Każdy żołnierz ma dziewięć sekund na włożenie maski przeciwgazowej. Taka jest norma NATO. Bez regularnych ćwiczeń trudno zmieścić się w tym czasie. Logistycy z bydgoskiego Inspektoratu Wsparcia dali sobie radę, choć test przeprowadzany był przy użyciu prawdziwych, śmiertelnie niebezpiecznych środków chemicznych.
Na strzelnicy poligonowej w Bydgoszczy żołnierze z dowództwa Inspektoratu Wsparcia Sił Zbrojnych przeszli egzamin, który miał sprawdzić, jak sobie radzą z zakładaniem masek przeciwgazowych i w jakim stanie technicznym jest ten sprzęt. Ćwiczyło około 200 pracowników bydgoskiego dowództwa podzielonych na 12-osobowe grupy. W każdej z nich średnio 2–3 żołnierzy miało problem z zaliczeniem sprawdzianu.

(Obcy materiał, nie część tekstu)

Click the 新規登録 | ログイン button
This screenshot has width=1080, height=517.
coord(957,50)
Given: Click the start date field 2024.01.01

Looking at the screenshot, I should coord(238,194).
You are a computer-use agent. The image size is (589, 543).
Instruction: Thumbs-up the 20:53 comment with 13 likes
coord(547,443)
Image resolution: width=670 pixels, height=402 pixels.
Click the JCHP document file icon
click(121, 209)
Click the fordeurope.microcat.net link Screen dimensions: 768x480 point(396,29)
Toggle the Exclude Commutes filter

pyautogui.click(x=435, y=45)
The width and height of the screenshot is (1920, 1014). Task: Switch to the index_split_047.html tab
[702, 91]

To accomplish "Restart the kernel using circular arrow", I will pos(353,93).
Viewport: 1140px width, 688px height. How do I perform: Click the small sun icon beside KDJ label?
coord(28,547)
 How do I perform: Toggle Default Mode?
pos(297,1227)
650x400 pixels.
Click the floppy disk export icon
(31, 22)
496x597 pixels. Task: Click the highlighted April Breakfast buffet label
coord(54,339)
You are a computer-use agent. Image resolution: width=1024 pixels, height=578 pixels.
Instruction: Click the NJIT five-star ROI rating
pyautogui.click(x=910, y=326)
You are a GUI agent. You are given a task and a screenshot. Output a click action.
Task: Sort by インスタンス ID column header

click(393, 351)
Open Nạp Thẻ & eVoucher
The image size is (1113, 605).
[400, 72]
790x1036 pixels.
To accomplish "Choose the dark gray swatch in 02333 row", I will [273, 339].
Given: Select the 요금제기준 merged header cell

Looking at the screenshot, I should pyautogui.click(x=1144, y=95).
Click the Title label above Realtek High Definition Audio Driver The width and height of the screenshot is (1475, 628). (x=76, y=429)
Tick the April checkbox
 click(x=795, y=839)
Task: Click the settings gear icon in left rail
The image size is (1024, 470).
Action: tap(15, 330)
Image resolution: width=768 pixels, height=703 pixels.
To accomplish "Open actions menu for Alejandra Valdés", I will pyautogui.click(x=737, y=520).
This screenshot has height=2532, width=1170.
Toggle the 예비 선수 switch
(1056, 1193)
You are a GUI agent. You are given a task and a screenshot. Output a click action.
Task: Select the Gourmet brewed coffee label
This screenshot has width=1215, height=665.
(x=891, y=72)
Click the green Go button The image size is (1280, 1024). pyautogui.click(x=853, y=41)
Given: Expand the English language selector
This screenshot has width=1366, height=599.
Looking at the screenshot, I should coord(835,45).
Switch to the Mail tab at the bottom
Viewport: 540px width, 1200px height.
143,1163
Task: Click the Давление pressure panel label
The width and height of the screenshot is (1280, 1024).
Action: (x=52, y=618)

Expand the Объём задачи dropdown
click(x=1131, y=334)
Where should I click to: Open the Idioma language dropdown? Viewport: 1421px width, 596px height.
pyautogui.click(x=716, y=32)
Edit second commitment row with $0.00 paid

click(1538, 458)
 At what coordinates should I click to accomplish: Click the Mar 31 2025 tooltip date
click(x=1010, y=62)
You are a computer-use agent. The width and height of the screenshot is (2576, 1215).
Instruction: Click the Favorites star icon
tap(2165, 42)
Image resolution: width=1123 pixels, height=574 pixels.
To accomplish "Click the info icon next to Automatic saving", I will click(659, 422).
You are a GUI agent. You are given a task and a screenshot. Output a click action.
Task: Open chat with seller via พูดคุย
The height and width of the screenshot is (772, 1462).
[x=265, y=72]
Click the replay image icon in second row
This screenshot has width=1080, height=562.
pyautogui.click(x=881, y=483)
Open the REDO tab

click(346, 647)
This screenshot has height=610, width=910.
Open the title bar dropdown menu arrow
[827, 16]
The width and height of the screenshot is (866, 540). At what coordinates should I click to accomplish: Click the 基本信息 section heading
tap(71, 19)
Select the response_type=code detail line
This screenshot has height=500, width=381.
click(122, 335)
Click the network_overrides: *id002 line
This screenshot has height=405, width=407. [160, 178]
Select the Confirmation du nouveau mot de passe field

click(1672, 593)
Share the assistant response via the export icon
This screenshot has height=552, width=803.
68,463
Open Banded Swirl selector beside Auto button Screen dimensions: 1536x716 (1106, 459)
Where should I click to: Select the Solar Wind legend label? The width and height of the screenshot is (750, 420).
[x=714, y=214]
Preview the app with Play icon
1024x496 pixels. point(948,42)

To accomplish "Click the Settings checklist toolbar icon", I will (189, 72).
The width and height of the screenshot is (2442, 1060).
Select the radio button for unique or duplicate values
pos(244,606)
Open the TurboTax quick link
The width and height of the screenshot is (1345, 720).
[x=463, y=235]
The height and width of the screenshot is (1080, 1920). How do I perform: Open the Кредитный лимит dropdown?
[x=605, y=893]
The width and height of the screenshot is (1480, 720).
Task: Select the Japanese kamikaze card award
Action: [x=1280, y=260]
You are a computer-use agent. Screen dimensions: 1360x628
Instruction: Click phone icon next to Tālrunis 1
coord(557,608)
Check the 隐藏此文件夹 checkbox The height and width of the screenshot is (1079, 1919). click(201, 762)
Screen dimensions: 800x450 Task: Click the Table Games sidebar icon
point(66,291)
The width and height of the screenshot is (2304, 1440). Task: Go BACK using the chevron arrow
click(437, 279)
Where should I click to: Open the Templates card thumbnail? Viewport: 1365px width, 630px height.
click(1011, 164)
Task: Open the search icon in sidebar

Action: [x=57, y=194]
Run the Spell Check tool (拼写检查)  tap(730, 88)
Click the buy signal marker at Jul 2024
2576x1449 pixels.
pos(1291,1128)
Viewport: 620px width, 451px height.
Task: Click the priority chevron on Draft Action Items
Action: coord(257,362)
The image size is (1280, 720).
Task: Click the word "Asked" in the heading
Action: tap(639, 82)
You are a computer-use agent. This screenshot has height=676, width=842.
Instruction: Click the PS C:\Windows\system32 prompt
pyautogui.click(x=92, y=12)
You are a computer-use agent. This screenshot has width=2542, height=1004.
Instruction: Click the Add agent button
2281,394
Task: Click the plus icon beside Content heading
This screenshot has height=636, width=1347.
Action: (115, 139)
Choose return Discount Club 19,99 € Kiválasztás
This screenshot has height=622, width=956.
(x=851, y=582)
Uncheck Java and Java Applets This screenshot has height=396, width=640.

Mjr Maciej Wojnicki, nadzorujący szkolenie z ramienia Inspektoratu, wyjaśnia, że kłopoty z zaliczeniem zadań to w dużej mierze skutek stresu. Test przeprowadzany był bowiem przy użyciu prawdziwych, śmiertelnie niebezpiecznych środków chemicznych.
Sprawdzian szczelności maski został tak opracowany, by żołnierze na własnej skórze odczuli skutki nieprawidłowego jej założenia. W komorze, do której egzaminowani wkładali głowy, rozpylono toksyczną substancję. Jej niskie stężenie w powietrzu, jakie zastosowano w trakcie ćwiczeń, wywołuje duszności i pieczenie spojówek, a większa dawka jest zabójcza.
„Prawdziwy” atak chemiczny spełnił swoje zadanie. Po pierwszej nieudanej próbie uczestnicy szkolenia już bardzo starannie przygotowywali się do poprawki.
– Natowska norma zakłada, że na założenie maski przeciwgazowej jest dziewięć sekund. Gdy żołnierze na kilka miesięcy zaniedbają szkolenie, raczej nie zmieszczą się w normie. Potrzebne są regularne, najlepiej co kilka tygodni, ćwiczenia – mówi mjr Maciej Wojnicki, który nadzorował szkolenie. Równie ważny jest także regularny przegląd sprzętu – jego dopasowania i szczelności. Na nic się zda sprawność żołnierza, który szybko założy maskę, jeżeli ta będzie zepsuta.